Key points from the Sir Thomas Legg report

Legg is out in full: Here are some interesting points.

He ordered £1.3m to be paid back by a total of about 390 MPs – of which £800,000 has already been repaid.

The cost of the Legg process was £1.16m.

How many MPs successfully appealed against Legg?

Kennedy says that 44 “appellants” (out of an estimated 70 or 80) have been successful “in whole or in part”. There has been a reduction of about £180,000 in the amount recommended to be re-paid. This has cut the total payback to £1.12m.

Any evidence of tensions between Legg, who ordered MPs to pay back money, and Sir Paul Kennedy, who was in charge of the appeals process?

Kennedy says the approach to cleaning and gardening was a “rational response to a difficult problem”. But he does concede that it was “irritating and potentially very damaging to reputation” when the claims were made in “good faith” at the time.

Kennedy also questions the sudden change in the rules in 2006. “It seems to me that to describe any apparently genuine transaction as tainted, or breaching the requirement of propriety, when there is no evidence of impropriety, is damaging, unfair and wrong.”

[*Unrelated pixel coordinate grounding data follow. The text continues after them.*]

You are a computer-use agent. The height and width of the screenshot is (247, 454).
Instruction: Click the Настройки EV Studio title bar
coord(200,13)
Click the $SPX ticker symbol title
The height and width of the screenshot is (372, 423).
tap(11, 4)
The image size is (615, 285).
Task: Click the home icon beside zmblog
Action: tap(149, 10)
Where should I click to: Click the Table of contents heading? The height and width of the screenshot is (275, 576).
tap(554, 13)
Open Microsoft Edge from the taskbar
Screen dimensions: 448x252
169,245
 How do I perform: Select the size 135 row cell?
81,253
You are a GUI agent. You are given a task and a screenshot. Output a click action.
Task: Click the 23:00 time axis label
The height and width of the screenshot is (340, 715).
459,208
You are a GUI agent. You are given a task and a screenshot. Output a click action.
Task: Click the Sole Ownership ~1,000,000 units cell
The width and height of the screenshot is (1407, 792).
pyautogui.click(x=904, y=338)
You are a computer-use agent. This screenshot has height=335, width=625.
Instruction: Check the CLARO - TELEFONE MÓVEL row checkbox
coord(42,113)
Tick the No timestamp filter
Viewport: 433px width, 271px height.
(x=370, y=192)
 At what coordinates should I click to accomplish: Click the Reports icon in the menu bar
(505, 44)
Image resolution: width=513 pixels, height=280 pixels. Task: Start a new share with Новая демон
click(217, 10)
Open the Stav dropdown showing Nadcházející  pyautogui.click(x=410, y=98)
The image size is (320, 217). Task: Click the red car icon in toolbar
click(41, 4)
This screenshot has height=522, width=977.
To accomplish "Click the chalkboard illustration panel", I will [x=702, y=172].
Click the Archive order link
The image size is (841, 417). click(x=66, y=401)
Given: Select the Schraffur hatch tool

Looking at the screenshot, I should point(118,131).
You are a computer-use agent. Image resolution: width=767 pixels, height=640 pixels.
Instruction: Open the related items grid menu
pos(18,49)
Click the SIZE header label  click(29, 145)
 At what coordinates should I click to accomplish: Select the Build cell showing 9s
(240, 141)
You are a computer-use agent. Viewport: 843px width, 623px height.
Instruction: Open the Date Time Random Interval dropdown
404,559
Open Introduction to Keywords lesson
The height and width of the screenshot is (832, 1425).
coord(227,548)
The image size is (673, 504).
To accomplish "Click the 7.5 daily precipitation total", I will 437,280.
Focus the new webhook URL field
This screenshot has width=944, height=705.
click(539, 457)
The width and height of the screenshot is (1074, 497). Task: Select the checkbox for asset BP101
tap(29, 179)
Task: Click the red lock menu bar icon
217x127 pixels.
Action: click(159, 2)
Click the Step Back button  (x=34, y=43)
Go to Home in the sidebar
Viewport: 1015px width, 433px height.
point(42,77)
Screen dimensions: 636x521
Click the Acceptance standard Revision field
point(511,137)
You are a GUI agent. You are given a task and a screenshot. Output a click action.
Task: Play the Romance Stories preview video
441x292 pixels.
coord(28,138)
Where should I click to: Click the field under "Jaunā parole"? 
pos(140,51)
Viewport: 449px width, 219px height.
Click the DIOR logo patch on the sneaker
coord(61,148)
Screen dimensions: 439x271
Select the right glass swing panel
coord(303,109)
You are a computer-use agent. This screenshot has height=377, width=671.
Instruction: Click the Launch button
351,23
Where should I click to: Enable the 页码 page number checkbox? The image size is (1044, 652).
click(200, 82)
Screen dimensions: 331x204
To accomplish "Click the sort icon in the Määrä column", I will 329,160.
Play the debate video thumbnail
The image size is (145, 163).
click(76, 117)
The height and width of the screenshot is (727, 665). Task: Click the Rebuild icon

How much are individual MPs paying back?

We’ll know later today. But I can give you the broad guidelines. Three were asked to repay over £40,000 each – with the highest at just under £65,000. Another 56 MPs are paying between £5,000 and £40,000.

182 are repaying £1,000 to £5,000. 140 are repaying under a grand each.

However, the figures are complicated by the fact that some will have been reduced by the Kennedy appeals process. So the highest repayment is in fact not £65,000 but £42,458.

Apparently the highest six – after appeals are:

Barbara Follett (Lab, Stevenage) £42,458

Bernard Jenkin (Con, North Essex) £36,909

Andrew Mackay (Con, Bracknell) £31,193

John Gummer (Con, Suffolk Coastal) £29,398

Julie Kirkbride (Con, Bromsgrove) £29,243

Liam Fox (Con, Woodspring) £24,878

How do the repayments break down?

Mortgage/rent makes up more than half the repayments at £711,000. The next biggest are cleaning, at £105,000 and “other” (does that include gardening) at £252,000.

Meanwhile 13 more MPs are going to get a new appeal because they missed the deadline of the New Year.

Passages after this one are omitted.